— start —

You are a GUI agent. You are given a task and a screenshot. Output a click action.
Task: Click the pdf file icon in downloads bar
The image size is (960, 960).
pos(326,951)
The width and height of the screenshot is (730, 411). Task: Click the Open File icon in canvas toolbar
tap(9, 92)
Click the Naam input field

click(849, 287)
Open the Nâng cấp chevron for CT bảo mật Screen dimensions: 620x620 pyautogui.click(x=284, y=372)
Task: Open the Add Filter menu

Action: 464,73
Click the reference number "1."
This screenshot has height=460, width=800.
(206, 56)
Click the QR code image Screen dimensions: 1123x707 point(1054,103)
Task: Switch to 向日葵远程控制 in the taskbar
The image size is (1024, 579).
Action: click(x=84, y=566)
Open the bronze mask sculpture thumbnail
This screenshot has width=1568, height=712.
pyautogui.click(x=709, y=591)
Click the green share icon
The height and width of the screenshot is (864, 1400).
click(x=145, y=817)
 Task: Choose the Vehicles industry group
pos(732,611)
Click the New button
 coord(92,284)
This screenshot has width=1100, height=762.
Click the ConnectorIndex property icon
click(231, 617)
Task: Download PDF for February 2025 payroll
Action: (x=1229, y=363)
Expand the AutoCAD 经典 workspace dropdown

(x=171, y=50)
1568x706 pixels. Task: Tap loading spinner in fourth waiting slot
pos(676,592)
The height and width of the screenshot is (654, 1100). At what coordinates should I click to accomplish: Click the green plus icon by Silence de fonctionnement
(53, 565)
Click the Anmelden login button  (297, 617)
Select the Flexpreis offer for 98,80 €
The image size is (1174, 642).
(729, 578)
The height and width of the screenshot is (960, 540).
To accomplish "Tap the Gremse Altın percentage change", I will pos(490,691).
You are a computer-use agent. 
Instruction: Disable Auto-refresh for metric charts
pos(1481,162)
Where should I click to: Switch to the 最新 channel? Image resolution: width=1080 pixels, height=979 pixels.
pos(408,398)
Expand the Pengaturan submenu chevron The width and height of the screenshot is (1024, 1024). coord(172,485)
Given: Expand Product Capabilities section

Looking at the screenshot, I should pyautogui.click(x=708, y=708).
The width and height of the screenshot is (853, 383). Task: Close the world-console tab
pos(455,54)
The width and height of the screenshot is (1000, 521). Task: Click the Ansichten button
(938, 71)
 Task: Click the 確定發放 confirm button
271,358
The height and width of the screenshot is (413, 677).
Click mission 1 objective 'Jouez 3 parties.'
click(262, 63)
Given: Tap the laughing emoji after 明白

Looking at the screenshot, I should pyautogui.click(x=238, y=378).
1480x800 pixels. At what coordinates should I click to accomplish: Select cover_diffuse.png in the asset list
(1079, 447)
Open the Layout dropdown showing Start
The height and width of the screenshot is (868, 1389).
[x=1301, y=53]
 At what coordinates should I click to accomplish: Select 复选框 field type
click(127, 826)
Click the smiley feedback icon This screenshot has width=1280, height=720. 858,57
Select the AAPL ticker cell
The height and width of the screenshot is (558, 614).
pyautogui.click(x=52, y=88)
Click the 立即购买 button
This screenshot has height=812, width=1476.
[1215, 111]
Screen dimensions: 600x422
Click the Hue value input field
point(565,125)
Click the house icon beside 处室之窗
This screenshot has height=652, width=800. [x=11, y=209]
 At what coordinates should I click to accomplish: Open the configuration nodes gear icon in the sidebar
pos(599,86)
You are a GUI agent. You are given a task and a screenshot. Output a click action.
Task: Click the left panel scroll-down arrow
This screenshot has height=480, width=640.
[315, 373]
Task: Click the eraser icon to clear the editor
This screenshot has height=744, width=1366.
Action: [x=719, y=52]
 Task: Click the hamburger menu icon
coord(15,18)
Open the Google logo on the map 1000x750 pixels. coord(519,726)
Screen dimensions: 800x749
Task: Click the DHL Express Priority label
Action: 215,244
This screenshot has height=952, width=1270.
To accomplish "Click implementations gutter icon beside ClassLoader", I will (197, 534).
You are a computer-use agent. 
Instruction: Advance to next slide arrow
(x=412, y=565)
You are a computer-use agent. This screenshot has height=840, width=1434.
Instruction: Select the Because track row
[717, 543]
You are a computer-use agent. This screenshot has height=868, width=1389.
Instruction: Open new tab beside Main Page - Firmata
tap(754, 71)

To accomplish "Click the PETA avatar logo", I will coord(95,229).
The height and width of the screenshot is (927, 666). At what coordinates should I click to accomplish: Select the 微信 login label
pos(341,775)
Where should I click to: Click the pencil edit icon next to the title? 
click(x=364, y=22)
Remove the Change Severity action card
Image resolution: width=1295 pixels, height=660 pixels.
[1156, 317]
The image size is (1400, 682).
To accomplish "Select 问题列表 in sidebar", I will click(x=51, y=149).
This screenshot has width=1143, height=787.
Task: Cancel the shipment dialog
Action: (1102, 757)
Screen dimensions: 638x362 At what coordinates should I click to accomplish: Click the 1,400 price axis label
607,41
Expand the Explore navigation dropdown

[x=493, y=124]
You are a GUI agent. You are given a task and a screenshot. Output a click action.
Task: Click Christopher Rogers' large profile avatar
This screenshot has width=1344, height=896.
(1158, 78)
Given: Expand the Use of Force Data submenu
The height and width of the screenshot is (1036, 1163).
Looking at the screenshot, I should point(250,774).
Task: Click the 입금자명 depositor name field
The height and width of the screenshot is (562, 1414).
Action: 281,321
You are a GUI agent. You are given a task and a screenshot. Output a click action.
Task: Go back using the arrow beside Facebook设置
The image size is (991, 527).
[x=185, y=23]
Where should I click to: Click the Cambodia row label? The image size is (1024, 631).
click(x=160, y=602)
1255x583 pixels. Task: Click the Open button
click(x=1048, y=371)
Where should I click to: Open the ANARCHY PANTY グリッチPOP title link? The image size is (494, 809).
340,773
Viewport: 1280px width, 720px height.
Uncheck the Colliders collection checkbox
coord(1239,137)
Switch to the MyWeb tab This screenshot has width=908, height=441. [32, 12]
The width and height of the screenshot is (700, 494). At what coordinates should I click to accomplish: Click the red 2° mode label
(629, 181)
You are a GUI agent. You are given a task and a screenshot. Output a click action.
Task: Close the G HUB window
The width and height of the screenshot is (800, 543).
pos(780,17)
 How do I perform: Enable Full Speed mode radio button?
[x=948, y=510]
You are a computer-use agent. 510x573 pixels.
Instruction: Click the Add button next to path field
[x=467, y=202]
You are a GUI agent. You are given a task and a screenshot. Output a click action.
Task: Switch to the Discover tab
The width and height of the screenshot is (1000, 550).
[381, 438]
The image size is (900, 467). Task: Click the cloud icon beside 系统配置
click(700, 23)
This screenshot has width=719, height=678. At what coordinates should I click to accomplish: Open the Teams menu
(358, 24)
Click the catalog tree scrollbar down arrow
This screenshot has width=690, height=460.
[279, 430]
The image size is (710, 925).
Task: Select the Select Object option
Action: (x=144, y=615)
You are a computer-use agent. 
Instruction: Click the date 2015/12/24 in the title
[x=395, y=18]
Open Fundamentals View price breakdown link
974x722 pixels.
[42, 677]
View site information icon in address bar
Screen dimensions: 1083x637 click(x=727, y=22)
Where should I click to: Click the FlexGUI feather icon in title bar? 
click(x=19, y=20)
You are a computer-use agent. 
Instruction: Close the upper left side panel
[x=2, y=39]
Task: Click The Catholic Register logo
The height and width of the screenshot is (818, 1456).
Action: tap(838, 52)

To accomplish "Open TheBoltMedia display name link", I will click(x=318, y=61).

— end —

■ **Aim of the task**
Render the lines of the records starting at the one containing "The width and height of the screenshot is (730, 411)." and ending at the one containing "Open the Nâng" as a numbered list, leaving out blank lines.

■ **Full output**
1. The width and height of the screenshot is (730, 411). Task: Click the Open File icon in canvas toolbar
2. tap(9, 92)
3. Click the Naam input field
4. click(849, 287)
5. Open the Nâng cấp chevron for CT bảo mật Screen dimensions: 620x620 pyautogui.click(x=284, y=372)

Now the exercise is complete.